Following over a year of repair work, SLC-40 returned to service in December with SpaceX’s CRS-13 launch, and also supported the Zuma mission earlier this month. Its reactivation has allowed SpaceX to proceed with final modifications at LC-39A ahead of the first Falcon Heavy launch – currently scheduled for early next month.
Falcon 9 is a two-stage rocket fuelled by RP-1 propellant which is oxidized by subcooled liquid oxygen. The rocket first flew in June 2010 and has completed 47 launches to date with one failure. These numbers do not include the Amos 6 accident, which did not occur during a launch attempt.
The Falcon’s first stage is equipped with nine Merlin-1D engines. These ignited at the three-second mark in the countdown, with Falcon 9 lifting-off at T-zero. Climbing away from Cape Canaveral along an easterly trajectory, Falcon passed through the area of maximum dynamic pressure – Max-Q – seventy-eight seconds into flight.
The first stage – Core 1032 – powered Falcon 9 for the first two minutes and 38 seconds of the mission. The mission then reached Main Engine Cutoff (MECO), the point at which the first stage engines shut down in preparation for stage separation. The stages separated two seconds after MECO, with the second stage igniting one second later.
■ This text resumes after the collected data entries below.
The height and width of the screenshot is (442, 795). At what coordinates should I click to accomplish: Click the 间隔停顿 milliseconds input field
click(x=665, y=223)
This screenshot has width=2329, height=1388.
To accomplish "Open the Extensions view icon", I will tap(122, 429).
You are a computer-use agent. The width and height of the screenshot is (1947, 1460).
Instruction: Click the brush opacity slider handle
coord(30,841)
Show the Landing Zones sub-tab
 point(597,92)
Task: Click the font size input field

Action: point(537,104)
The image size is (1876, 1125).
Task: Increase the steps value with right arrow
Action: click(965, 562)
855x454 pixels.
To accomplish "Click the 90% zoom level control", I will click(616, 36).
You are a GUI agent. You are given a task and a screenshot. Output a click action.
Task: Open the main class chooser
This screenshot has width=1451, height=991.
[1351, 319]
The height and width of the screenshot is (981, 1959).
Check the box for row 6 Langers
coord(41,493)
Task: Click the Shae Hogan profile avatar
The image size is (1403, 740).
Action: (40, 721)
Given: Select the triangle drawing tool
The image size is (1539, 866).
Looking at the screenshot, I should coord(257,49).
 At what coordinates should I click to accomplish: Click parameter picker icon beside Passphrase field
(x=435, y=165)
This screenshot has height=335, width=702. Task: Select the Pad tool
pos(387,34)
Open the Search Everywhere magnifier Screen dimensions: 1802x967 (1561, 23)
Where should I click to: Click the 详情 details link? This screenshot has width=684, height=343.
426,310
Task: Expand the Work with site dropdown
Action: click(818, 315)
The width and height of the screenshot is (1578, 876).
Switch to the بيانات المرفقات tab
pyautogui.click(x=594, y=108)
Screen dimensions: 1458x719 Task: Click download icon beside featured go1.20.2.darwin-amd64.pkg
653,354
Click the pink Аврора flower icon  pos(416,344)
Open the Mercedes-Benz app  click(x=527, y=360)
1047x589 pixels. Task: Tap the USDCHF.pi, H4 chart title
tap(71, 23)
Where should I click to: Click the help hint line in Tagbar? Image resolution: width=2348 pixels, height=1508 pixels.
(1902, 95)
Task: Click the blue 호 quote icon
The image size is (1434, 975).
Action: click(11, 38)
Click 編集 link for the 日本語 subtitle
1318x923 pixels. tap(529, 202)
The second stage uses a single Merlin Vacuum (MVac) engine, a modified Merlin-1D which is optimized to deliver peak performance in the vacuum of space. It made two burns to deliver GovSat-1 into orbit – the first of which lasted five minutes and 54 seconds. Falcon’s payload fairing separated sixty-three seconds into the first burn.
After an eighteen-minute, five-second coast phase, Falcon 9’s upper stage restarted for its second burn. This lasted sixty-eight seconds, placing GovSat-1 into its planned geosynchronous transfer orbit. Spacecraft separation came four minutes and 31 seconds after the end of the second burn – at thirty-two minutes and 19 seconds mission elapsed time.
The launch was SpaceX’s second of the year, following their launch of the secretive Zuma satellite for Northrup Grumman earlier this month. Although Falcon 9 performed nominally during that launch, the satellite has not been observed in orbit and is rumored to have failed to separate and subsequently been deorbited along with the rocket’s upper stage. Although separating its payload is normally a function of the rocket during launch, it has been reported that for the Zuma mission the separation mechanism was provided by Northrup Grumman as part of the payload.
The next scheduled launch for SpaceX will be the maiden flight of the Falcon Heavy rocket, currently scheduled for 6 February.
The next Falcon 9 is scheduled for liftoff from Vandenberg Air Force Base sometime after 10 February with Spain’s Paz radar imaging satellite, while the rocket’s next East coast mission will take place a few days later with HispaSat 30W-6.
SpaceX will conduct another mission for SES later this year, with the SES-12 satellite due to lift off aboard a Falcon 9 in April.